‘Acting with Impunity’

‘Acting with Impunity – A Victory for Vulnerable Workers’

We have recently seen a rapid change within employment law, which has seen several significant barriers to justice removed.

If you remember this July, we saw the landmark decision to remove Tribunal Fees as unlawful, which has opened the door for thousands of workers and employees deprived from proceeding with their claims due to unjust fees. The latest decision by the Supreme Court has just seen further obstacles removed for workers, specifically for those working in Embassies and for vulnerable workers contained within diplomatic households.

The Supreme Court ruled in the first case of Benkharbouche v Secretary of State for Foreign and Commonwealth Affairs (Oct 2017) that:

  • The State Immunity Act 1978 cannot protect Embassies from Employment Tribunal claims brought by domestic staff in the United Kingdom,

Whereas, the second case of Reyes v Al-Malki and Another (Oct 2017) held:

  • Diplomats are accountable when they exploit domestic workers and they cannot seek to rely on diplomatic immunity to protect themselves.

Background:

The case of Benkharbouche involved two employees from separate Embassies (Libya and Sudan). They brought claims for unfair dismissal, failure to pay the minimum wage and the Working Time Regulations. The respective Embassies relied upon State immunity against any claim under the State Immunity Act 1978 (SIA 1978).

The case of Reyes, differed as a serious domestic slavery case, where the ex-employee claimed she was forced to work 17-hours a day. The claimant further alleged to have suffered from racial discrimination and claimed that she was effectively locked inside her employer’s residence as a prisoner.  The employer’s defence relied upon his diplomatic immunity, as he worked as a Saudi envoy at the material times in question and thus claimed that the Tribunal did not have the jurisdiction to hear the case under SIA 1978.

The Supreme Court’s Decisions:

The Supreme Court’s decision in Benkharbouche found that the absolute immunity provided by the SIA 1978, breached Article 6 of the Human Rights Act, which is the right of access to justice and the right to a fair trial.

The Justices stated that the immunity afforded under the SIA 1978, provided far more protection than was required under International Law. They further found that in preventing claimants from bringing a claim, because of their nationality and/or residency was by its very nature discriminatory and contrary to European Charter of Human Rights.

The decision in Reyes ruled that ‘trafficking’ should be regarded as a ‘commercial activity’ outside of diplomatic immunity. In addition, the Justices stated that aside from the abhorrent human-trafficking element in the case, it was not conceivable that the employment of a private domestic worker was within the official functions of a diplomat. As such, a diplomat cannot rely upon immunity that outreaches the purpose of their diplomatic mission.

What Does the Decisions Mean for the future?

The Supreme Court has recognised that the law on diplomatic immunity is in desperate need to evolve and action is required to challenge the ‘shield of immunity for States and serving diplomats who engage in human rights violations’.

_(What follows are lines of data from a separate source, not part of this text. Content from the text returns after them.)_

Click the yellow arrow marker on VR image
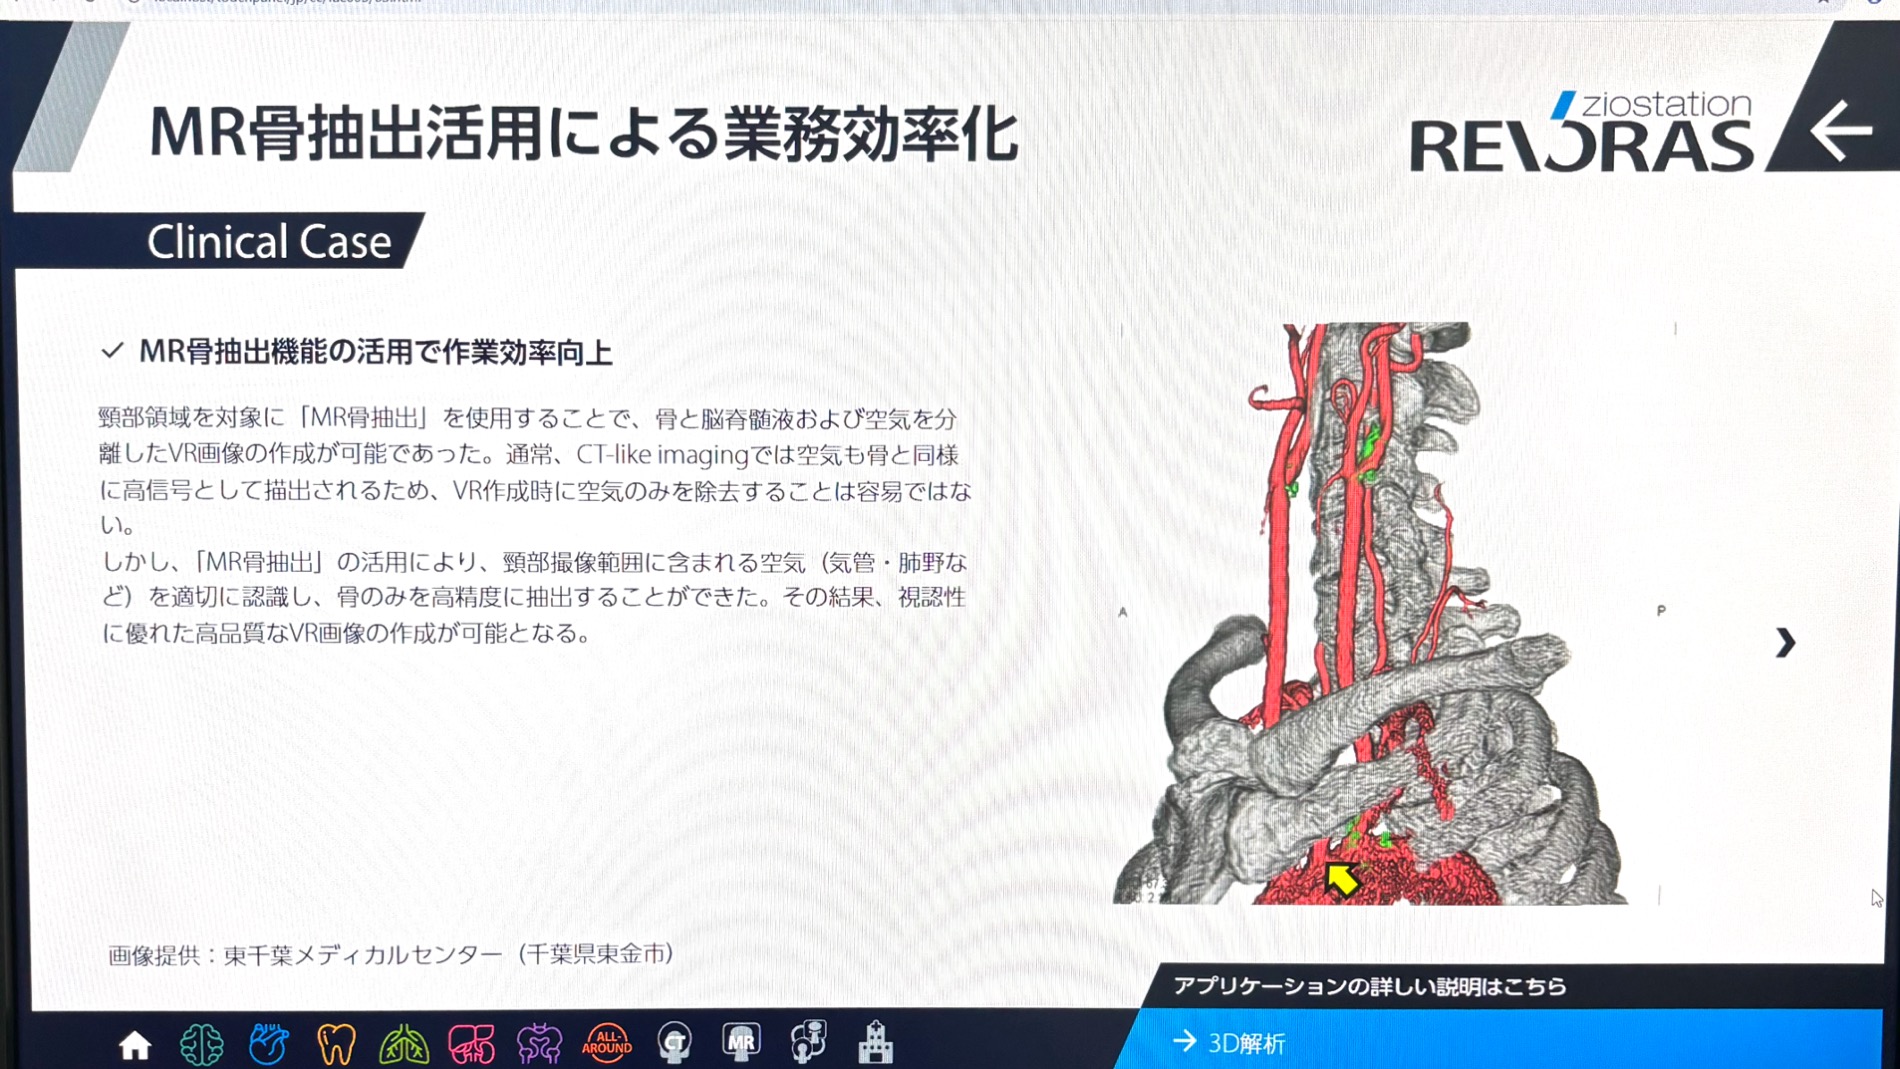Screen dimensions: 1900x1069 (x=1341, y=879)
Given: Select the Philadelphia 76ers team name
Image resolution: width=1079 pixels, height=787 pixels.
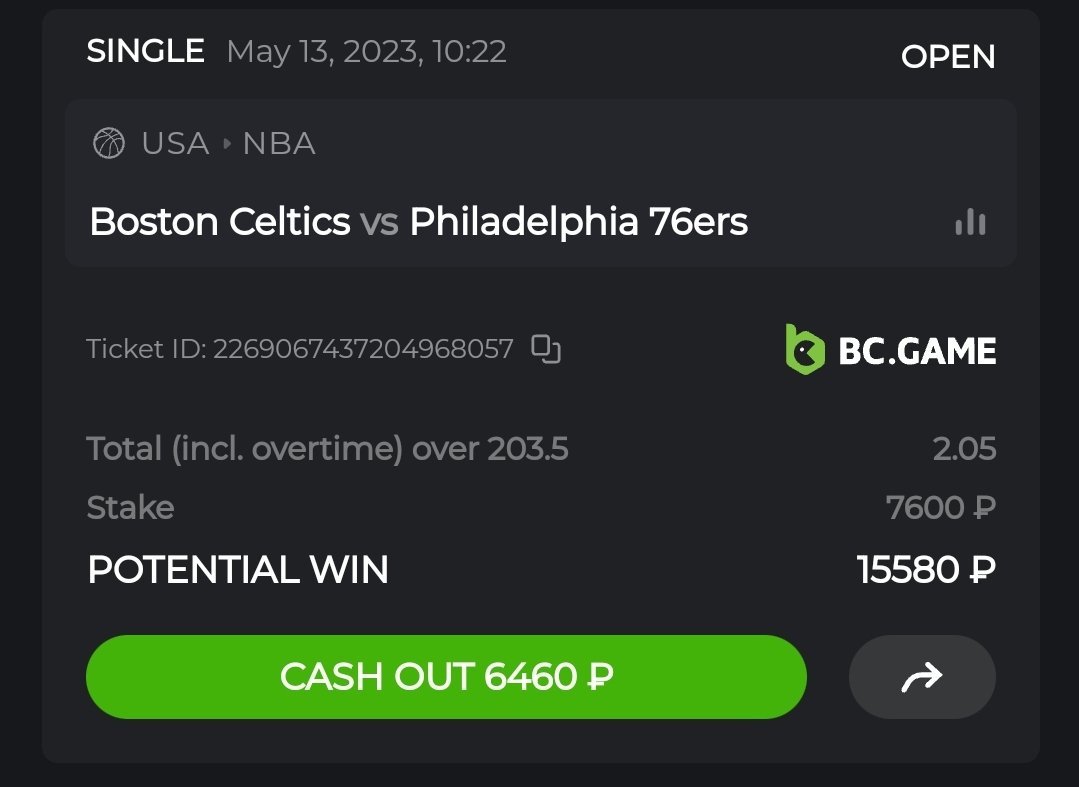Looking at the screenshot, I should tap(578, 222).
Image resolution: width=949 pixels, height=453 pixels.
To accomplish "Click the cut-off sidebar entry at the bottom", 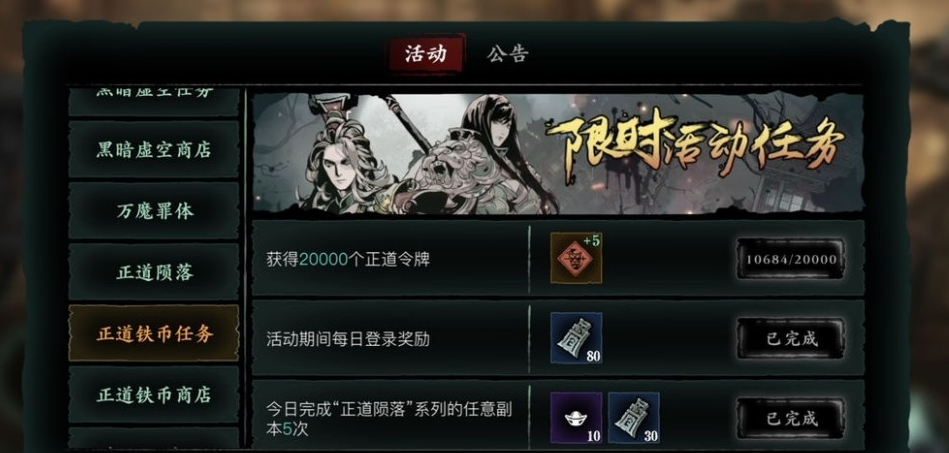I will click(154, 438).
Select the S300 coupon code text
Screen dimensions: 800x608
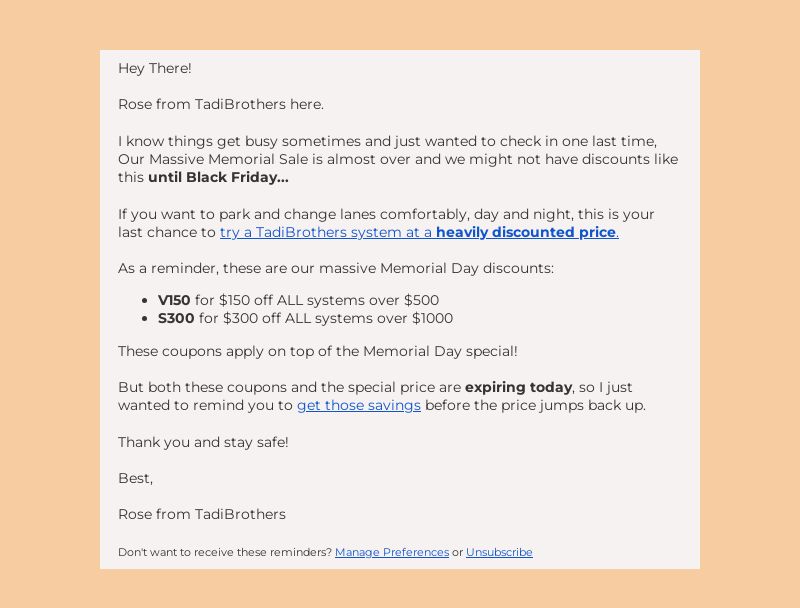tap(176, 318)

Whilst both judgments are a victory for vulnerable workers who have been left behind and exploited, the Government must recognise that future protection will be needed after the Country leaves the EU and the Charter of Fundamental Rights of the European Union with it.

This was highlighted in Benkharbouches as only the claims centred on EU law were permitted to proceed on the basis that ‘EU law prevails over English law in the event of a conflict’. As a result, the other claims outside of EU law were barred from proceeding, as they were without a remedy, with only a declaration of incompatibility being offered. This shows the enormity of the task ahead to ensure that a remedy is available to those affected by breaches of human rights!